Trending

Slow Service, Boycotts, Inflation Trigger Sharp Downturn At Starbucks

Starbucks has had a disastrous start to the year – with tens of millions of customers heading instead to rivals or staying at home.

Tim Horton’s, McDonald’s and Dunkin Donuts have all taken market share from Starbucks across hot and cold drinks, and food.

The company this week reported a fall in sales for the first time in nearly three years, which was at the height of the pandemic.
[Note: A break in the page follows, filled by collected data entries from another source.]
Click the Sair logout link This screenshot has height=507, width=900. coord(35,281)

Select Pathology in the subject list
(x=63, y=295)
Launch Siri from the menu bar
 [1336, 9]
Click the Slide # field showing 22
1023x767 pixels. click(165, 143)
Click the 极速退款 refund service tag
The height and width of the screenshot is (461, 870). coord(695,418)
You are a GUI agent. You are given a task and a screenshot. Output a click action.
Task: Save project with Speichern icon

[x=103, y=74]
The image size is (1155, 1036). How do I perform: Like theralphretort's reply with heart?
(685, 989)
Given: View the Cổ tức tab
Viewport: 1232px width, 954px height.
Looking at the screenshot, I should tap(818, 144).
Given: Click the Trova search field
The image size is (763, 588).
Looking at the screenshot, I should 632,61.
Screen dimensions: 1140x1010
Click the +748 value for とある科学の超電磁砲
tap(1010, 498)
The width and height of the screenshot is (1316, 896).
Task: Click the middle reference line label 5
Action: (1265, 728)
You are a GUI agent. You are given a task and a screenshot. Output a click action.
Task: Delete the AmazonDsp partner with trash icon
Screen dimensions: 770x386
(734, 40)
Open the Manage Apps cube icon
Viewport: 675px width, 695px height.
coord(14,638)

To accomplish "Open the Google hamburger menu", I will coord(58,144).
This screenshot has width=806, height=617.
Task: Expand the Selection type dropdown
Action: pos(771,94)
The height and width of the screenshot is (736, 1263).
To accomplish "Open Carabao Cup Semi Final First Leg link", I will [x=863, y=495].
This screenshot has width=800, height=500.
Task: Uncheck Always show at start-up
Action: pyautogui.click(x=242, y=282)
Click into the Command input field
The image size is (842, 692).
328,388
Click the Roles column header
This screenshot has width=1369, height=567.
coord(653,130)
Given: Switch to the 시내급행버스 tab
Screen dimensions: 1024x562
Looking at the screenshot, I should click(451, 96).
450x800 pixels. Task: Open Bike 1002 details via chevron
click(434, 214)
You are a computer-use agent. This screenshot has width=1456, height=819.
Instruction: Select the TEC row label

It was only in November it reported record takings.

Multiple factors are to blame – including high prices, customers cutting spending and bad weather – but slow service was highighted by the Starbucks CEO.

Starbucks’ growth has come on the back of complicated and customisable drinks like Frappuccinos in the summer or pumpkin spice lattes in the fall – but each can take baristas several minutes to make.

Starbucks – which has about 17,000 stores in North America – also warned investors on Tusday it would continue to see slow sales in the spring and summer.

A raft of factors have been blamed for the unexpected slowdown in sales have been highlighted since – by stock analysts, CNBC’s Jim Cramer and the company itself.

These also include boycotts of the brand linked Israel and competition from rivals.

On slow service, the company said it has seen millions of examples of customers ordering items but then abandoning their drinks since they took took long.

“We have customers coming to our stores today, or on mobile order pay, who don’t fulill their transaction because of wait times,” CEO Laxman Narasimhan said in an interview with CNBC’s Cramer.

“Our team in the US has done a phenomenal job in improving speed of service but we see more opportunities in doing that.”